=== SOURCE TEXT ===
This is the second major philosophical question. Of course
these two questions cannot stand in isolation from each other. The
answer to one question must affect the answer to the other. The
Hebrews had obviously asked both of these questions prior to the
Greeks, because they had provided answers to both questions. These
answers were formed within the prevailing static view of the world.
These two questions, about the nature of the world and our role in it,
provide the core of philosophy. Aristotle
was concerned with these first-order philosophical questions. He
sought to provide a complete explanation of man and the world, but his
attempt was not successful. He was limited by his lack of scientific
knowledge, but more importantly he was limited by his essentially
static world-view. This static worldview prevailed until well into the
Scientific revolution. It is still the most widely-held general view
of the world. But the world is not static. The universe has a time
dimension. It moves on, in process. However, very few people
understand the world as process. What is
meant by process? A process is a series of changes with a unifying
principle. In an automobile production line, components are
manufactured or added and a vehicle comes off the end of the line. The
unifying principle in this process is the idea of the finished
vehicle. Every change that happens along the production line is
directed towards that end. Those changes take time. Time is essential
to any process, particularly to the process of history. The old static
world-view left time out of consideration. The static
world-view is still prevalent in both Philosophy and Theology. This
accounts for the divergence between the academic and the non-academic
understanding of Philosophy. What Philosophy means, to someone who is
not hindered by the possession of a Degree in Philosophy, is `the
study of the meaning of existence, of the nature of reality, and of
our place in it.’ (Craig,1983, 189-201) Academic philosophy seldom
deals with these questions, which Mortimer Adler categorises as
first-order questions. (1972,Ch.18) Solomon and Higgins in their
recent Short History of Philosophy (1996) O.U.P, maintain that
Philosophy, as the search for truth, no longer exists in academia.
===
**SET OF TASKS**
a. Answer these from the philosophy excerpt:
(i) How does it define a process?
(ii) What is the unifying principle in the automobile production line?
(iii) Who categorizes the questions academic philosophy seldom deals with as first-order questions?
b. Resume the philosophy excerpt, starting after its final sentence.
The entries come from a separate source unrelated to the philosophy excerpt.
=== DATA PROVIDED ===
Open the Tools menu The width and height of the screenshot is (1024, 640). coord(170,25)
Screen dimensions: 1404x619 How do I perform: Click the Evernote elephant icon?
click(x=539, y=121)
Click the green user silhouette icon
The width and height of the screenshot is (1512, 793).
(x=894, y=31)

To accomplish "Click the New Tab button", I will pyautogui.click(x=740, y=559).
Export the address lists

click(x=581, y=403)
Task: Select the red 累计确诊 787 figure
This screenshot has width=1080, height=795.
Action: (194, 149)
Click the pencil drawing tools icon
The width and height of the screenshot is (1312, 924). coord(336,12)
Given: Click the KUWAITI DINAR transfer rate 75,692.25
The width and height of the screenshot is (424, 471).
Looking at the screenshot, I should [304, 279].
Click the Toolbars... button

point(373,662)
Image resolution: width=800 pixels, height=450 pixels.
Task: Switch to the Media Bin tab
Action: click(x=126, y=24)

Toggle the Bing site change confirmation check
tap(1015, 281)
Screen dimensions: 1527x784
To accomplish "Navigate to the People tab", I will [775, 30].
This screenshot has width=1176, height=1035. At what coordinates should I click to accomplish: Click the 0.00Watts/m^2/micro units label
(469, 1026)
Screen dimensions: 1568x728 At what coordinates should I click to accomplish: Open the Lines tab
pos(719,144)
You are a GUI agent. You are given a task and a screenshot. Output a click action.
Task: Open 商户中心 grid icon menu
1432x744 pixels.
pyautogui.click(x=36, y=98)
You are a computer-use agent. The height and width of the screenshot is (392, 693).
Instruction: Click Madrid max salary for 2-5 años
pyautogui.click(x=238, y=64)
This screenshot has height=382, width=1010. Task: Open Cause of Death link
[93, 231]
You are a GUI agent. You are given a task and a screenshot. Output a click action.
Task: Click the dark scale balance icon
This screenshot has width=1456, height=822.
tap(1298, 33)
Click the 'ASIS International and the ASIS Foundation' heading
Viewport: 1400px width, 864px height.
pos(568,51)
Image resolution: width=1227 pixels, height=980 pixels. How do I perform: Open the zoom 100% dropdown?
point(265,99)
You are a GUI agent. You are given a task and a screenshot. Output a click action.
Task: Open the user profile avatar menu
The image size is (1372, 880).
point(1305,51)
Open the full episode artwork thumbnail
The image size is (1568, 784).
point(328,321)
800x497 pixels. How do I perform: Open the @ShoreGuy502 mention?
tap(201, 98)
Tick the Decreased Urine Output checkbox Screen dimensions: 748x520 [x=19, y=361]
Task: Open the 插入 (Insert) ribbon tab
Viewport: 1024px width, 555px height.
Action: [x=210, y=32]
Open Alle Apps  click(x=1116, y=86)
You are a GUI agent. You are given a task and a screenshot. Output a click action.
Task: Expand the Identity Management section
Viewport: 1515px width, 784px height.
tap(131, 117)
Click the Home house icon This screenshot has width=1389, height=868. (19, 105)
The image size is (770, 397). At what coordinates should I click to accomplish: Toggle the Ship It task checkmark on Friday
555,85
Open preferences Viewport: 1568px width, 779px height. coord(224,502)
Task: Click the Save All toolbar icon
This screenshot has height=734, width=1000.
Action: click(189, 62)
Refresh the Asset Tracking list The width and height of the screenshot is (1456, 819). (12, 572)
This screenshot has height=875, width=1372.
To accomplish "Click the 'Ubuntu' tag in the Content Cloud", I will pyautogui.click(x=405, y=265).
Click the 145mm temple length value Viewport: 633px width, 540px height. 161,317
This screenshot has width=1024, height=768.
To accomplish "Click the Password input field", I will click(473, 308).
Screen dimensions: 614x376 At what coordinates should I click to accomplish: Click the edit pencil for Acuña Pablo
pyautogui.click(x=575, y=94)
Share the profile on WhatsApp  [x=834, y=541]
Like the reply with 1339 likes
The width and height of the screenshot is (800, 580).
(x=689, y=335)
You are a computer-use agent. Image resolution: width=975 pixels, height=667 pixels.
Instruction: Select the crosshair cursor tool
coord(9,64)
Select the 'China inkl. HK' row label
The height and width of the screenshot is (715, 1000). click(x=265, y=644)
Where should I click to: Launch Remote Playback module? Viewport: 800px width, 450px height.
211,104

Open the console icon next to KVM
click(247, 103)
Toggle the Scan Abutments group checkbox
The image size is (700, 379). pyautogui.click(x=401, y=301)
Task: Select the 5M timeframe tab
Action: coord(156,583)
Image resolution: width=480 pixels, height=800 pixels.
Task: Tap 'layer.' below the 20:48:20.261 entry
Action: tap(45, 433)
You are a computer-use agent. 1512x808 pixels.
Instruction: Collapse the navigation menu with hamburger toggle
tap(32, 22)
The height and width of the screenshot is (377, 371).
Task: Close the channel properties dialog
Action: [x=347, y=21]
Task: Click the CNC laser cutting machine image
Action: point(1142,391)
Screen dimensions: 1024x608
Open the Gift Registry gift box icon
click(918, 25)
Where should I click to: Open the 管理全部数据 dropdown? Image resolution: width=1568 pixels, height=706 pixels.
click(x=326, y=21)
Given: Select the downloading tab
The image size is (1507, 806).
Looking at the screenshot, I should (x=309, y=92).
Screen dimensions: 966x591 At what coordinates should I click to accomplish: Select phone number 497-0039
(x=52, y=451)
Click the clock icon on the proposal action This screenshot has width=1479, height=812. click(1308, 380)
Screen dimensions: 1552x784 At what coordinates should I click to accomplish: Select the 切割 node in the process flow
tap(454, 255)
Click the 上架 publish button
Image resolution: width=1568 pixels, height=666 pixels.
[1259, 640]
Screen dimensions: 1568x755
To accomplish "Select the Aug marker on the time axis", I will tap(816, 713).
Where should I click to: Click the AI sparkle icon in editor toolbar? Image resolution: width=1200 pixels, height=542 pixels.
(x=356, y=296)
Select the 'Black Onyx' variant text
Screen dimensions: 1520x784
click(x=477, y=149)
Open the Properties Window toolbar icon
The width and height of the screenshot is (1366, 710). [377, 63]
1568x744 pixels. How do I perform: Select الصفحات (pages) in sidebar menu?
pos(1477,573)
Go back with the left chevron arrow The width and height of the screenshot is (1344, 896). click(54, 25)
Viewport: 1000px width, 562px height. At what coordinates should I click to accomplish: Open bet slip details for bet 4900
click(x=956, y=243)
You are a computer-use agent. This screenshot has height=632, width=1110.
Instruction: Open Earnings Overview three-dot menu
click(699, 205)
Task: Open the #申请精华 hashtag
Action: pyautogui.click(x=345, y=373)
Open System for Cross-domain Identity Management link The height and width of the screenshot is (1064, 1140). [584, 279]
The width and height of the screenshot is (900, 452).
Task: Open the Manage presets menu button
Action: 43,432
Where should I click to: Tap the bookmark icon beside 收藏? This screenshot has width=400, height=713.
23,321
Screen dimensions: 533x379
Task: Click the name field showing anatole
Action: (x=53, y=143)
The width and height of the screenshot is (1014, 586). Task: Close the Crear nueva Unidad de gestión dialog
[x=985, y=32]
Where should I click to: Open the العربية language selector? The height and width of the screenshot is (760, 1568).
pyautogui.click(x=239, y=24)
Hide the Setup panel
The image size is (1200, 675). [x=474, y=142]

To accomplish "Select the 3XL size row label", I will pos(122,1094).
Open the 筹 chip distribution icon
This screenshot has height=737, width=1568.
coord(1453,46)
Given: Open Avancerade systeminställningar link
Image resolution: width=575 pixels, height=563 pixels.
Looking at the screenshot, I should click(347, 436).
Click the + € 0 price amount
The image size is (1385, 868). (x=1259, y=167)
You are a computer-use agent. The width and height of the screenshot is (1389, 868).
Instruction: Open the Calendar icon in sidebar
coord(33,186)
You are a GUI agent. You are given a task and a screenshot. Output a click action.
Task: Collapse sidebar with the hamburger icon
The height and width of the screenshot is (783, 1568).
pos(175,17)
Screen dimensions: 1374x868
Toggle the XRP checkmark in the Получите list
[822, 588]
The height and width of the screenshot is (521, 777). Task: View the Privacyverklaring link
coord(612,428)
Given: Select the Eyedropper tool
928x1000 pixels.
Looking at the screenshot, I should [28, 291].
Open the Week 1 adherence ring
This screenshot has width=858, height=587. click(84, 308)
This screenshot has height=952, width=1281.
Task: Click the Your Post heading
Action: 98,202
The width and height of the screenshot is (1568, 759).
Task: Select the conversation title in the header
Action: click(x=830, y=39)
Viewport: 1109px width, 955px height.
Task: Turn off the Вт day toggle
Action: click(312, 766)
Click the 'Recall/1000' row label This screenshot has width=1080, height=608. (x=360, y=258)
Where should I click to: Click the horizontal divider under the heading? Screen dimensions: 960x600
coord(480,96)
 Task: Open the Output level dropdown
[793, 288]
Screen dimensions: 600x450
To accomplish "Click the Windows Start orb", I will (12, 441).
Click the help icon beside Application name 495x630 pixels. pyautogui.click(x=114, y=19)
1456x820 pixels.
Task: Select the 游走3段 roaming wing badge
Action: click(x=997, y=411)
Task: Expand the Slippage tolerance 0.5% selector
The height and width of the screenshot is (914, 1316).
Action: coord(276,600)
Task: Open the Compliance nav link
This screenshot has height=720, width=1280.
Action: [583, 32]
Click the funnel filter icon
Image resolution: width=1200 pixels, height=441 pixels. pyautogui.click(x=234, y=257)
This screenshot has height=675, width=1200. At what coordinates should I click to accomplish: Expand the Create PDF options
===
**RESULTS FOR THE EXERCISE**
a.
(i) A series of changes with a unifying principle.
(ii) The idea of the finished vehicle.
(iii) Mortimer Adler.

b.
There is no longer truth, only discourses - to the detriment of such
questions as the meaning of life. (1996,300-304) This
failure of academic Philosophy, and consequently of Theology, can be
sourced to the failure to adopt a broad process perspective on the
world. I will argue that both Philosophy and Theology have to bear
part of the blame for failing to replace the old static world-view,
and for failing to provide a more realistic explanation of the world. Baltazar
argues that process is the basic structure of everything which exists.
A dynamic and historical process perspective has replaced the old
static and timeless view of the world in Science generally. However it
has not greatly affected Philosophy or Theology despite its effect on
other modern thought. Baltazar argues that the time scale of our
individual frame of reference is so small that we do not tend to
perceive any significant change. But if we take the long view, we see
that everything is change. (1965,134-150) Evolutionary
theory helps to explain the prevalence of the short term view. Our
remote ancestors evolved to cope with the here and now. They did not
have the ability or the opportunity for contemplation and reflection.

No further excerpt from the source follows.